## Exercise
Which lines of the material hold the word "reply"? Copy each one.

***** Material for this exercise *****

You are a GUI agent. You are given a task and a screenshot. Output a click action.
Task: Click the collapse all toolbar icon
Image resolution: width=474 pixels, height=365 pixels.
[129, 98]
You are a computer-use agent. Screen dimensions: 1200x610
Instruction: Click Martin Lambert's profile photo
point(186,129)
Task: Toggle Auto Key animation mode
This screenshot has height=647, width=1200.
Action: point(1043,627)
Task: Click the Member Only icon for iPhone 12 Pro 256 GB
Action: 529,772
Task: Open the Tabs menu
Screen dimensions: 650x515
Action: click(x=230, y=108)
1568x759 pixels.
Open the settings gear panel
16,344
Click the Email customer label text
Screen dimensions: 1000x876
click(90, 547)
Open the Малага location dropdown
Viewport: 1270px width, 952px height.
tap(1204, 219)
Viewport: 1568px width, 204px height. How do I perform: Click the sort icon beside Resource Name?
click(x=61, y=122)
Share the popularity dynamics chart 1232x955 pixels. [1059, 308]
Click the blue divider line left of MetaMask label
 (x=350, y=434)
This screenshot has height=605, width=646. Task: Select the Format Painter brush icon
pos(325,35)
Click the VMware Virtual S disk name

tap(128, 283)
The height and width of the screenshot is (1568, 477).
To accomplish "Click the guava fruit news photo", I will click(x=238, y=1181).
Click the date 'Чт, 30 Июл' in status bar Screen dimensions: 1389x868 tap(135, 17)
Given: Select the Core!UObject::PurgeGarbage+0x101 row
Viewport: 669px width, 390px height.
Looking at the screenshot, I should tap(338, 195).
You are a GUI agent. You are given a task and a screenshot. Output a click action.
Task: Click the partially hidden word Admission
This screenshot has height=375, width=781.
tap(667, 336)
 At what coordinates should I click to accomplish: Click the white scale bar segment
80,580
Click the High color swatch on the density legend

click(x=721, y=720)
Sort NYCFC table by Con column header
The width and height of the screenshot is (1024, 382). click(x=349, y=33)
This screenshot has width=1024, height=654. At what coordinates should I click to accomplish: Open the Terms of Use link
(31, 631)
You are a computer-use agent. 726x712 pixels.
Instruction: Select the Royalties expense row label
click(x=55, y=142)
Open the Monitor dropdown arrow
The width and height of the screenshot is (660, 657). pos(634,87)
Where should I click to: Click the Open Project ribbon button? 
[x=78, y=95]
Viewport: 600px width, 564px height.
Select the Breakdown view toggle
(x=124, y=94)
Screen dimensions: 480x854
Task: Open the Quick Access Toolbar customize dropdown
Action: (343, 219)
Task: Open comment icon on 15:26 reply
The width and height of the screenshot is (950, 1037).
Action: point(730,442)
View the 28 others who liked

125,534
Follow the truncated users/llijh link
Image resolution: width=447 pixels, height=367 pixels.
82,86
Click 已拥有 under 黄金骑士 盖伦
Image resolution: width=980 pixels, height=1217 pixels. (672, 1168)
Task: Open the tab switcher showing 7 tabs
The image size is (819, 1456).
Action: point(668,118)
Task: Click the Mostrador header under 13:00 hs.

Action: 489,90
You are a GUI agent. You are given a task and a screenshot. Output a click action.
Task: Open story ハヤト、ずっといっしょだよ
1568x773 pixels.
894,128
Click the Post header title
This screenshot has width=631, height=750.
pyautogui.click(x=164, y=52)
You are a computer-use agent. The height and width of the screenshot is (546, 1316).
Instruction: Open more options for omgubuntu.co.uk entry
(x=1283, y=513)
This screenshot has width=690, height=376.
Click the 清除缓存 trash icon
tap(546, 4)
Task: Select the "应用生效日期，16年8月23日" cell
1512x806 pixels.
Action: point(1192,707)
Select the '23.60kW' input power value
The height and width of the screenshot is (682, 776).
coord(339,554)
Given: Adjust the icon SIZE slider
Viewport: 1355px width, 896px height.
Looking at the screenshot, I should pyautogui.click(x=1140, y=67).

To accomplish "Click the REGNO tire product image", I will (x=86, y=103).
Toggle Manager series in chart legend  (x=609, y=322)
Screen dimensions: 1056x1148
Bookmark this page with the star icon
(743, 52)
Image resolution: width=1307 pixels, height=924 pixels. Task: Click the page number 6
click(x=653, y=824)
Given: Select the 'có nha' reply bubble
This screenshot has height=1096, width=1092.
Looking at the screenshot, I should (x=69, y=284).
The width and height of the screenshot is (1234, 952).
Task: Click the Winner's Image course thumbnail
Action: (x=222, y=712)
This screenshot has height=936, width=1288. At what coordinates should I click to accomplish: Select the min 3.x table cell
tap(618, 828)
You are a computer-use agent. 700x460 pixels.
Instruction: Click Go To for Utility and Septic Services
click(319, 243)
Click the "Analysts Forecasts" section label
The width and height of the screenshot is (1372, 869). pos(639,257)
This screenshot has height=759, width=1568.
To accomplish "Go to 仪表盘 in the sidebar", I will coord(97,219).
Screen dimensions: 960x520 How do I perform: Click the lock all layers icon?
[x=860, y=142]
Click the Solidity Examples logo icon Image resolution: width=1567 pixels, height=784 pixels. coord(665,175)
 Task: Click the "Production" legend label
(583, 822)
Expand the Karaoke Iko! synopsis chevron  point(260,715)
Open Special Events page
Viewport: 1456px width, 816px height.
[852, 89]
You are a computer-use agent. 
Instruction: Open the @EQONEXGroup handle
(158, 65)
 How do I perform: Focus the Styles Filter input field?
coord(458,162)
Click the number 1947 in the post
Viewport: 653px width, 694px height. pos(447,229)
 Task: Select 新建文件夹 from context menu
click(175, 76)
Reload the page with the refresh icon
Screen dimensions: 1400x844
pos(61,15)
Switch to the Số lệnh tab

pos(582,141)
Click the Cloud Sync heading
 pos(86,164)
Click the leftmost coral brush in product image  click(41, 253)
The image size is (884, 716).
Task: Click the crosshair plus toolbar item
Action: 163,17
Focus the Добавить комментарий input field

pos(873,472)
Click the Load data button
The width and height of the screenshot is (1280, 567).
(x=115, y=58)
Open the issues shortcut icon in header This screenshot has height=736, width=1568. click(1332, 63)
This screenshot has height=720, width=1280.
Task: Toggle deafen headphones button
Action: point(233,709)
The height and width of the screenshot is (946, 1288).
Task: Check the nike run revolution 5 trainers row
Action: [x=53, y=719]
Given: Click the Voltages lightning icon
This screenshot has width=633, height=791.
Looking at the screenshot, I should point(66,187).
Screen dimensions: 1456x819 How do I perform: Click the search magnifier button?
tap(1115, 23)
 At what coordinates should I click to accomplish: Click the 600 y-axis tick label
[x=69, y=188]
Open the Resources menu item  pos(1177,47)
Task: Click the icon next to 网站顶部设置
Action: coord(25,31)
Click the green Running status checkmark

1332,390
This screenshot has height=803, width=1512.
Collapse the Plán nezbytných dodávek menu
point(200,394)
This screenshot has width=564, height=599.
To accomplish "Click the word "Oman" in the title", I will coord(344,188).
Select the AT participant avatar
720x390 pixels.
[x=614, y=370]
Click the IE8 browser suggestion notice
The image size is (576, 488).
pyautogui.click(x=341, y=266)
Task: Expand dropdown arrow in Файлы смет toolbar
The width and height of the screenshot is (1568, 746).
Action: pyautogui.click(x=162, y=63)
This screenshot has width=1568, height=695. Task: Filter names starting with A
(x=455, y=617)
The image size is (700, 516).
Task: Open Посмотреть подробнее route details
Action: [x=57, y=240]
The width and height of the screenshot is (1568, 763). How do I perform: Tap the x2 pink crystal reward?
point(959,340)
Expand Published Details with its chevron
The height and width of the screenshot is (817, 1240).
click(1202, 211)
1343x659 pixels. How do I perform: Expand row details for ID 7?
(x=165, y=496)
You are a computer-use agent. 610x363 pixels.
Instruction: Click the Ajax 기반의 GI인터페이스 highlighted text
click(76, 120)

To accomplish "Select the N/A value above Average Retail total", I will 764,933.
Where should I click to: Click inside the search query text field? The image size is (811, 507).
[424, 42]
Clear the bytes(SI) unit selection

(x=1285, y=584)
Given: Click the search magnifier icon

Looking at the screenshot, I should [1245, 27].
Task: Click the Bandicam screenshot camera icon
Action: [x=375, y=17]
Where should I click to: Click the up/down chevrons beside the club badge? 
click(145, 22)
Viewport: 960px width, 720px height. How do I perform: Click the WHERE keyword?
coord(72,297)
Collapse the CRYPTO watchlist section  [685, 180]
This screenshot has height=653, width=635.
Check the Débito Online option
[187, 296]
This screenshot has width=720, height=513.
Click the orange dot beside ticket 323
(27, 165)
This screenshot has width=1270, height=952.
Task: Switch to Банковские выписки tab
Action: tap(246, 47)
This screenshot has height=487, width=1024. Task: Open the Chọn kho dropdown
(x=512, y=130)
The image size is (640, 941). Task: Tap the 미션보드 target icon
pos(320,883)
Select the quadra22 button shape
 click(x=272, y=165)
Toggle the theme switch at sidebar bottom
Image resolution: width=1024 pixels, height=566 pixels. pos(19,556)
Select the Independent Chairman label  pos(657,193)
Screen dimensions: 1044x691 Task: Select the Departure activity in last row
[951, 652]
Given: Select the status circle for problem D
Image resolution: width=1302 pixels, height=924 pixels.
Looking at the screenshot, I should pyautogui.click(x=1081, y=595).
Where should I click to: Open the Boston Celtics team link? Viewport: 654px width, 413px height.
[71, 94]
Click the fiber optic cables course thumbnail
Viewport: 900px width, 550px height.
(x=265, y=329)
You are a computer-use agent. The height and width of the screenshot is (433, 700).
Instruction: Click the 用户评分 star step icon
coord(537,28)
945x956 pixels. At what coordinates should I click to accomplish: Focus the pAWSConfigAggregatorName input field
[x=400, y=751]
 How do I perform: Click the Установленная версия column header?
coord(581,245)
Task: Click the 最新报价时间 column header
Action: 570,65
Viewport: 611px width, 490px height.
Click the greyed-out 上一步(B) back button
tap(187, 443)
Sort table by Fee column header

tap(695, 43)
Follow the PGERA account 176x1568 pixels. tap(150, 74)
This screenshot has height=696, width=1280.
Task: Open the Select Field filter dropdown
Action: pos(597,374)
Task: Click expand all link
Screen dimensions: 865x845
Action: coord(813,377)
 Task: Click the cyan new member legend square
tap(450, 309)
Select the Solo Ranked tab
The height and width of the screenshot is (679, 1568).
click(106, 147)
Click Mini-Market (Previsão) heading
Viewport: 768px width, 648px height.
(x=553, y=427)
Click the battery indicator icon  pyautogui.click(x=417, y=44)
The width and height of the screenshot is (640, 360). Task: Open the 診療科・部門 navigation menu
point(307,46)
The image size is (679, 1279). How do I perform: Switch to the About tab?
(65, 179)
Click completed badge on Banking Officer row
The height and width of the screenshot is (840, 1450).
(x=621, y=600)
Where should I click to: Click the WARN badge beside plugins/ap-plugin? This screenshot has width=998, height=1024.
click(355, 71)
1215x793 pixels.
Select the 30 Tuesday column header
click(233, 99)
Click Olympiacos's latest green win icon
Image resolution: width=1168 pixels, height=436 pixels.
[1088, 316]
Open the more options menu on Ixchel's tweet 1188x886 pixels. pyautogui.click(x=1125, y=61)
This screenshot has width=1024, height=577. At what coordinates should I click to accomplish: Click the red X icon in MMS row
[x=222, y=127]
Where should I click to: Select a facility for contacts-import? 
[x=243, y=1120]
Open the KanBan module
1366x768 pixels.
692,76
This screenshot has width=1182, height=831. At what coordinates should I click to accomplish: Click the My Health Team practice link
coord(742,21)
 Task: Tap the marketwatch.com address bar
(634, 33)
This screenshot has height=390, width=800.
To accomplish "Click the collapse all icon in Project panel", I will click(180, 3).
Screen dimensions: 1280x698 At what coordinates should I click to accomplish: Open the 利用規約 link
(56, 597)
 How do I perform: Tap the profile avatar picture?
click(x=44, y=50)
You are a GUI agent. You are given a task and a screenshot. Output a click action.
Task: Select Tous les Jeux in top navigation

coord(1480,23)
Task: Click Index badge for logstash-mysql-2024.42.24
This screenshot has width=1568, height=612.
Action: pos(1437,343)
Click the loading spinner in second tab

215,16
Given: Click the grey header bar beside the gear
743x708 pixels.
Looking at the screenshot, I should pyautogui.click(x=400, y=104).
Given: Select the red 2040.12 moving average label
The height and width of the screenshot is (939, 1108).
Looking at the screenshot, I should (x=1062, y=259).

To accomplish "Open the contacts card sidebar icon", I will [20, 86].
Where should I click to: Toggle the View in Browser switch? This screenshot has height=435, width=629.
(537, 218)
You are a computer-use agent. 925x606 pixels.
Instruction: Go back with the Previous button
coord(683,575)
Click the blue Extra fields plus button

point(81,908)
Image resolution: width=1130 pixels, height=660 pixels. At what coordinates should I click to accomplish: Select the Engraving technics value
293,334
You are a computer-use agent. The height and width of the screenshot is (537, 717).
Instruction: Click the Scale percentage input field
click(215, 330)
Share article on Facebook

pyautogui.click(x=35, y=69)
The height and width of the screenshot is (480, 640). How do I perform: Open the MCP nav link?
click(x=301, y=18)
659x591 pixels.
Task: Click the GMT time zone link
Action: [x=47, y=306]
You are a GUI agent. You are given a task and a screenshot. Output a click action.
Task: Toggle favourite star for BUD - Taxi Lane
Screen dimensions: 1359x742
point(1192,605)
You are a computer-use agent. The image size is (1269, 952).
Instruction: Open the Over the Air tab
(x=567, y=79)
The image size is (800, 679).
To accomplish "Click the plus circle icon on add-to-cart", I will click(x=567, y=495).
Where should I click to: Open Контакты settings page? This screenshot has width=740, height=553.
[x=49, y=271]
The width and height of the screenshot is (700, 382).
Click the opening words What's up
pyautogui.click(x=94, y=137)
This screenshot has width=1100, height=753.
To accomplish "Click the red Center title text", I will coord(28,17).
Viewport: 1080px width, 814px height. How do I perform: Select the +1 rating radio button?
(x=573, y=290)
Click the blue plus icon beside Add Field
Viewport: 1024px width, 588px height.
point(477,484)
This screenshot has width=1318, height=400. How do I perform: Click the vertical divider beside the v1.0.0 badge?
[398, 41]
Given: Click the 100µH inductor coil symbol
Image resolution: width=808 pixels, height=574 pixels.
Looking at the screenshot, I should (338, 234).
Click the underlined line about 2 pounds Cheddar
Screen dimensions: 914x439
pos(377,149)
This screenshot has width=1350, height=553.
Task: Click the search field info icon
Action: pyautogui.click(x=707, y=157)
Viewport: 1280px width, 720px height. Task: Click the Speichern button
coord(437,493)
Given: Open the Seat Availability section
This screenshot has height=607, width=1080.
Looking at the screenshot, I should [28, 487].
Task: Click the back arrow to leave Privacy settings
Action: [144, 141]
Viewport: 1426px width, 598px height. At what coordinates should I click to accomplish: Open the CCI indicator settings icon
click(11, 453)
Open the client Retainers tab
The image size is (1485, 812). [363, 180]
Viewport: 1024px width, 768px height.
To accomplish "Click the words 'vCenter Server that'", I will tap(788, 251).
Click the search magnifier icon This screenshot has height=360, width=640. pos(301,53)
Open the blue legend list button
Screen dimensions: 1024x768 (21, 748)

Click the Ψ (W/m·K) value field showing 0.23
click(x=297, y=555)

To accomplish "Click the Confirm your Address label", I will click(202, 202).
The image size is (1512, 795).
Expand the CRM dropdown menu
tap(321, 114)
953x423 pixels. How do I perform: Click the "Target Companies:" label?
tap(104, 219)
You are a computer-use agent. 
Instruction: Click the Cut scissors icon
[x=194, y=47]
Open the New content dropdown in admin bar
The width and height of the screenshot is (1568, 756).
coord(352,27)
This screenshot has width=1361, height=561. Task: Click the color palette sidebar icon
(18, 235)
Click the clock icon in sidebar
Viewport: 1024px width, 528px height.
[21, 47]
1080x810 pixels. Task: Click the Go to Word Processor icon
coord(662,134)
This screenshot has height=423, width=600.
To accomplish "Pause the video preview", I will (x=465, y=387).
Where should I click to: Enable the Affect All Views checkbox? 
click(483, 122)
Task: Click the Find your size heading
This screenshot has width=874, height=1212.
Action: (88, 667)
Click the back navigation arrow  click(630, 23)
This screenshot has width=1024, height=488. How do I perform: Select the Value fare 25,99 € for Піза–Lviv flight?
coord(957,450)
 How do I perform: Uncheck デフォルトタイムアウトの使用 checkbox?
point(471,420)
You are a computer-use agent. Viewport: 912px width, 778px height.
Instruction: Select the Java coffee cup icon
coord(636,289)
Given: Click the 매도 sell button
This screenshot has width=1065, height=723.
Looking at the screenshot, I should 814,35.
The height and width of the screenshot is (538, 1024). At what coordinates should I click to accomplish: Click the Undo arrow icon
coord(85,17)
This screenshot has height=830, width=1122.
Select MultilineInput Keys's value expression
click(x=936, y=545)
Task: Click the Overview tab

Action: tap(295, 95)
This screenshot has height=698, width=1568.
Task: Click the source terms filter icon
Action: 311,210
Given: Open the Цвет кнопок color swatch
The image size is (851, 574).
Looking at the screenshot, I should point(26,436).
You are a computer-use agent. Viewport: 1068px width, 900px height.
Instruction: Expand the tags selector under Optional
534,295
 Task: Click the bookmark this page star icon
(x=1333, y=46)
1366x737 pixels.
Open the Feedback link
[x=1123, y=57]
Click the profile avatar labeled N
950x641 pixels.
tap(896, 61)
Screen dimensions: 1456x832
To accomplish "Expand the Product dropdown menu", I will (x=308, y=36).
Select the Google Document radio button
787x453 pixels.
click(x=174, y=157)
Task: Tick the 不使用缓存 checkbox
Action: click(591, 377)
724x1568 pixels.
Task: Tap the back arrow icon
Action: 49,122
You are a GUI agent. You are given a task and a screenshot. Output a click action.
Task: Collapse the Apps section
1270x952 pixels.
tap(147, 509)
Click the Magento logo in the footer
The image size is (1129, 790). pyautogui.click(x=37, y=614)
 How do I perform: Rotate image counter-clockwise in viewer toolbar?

*****

## Expected answer
Task: Open comment icon on 15:26 reply
Given: Select the 'có nha' reply bubble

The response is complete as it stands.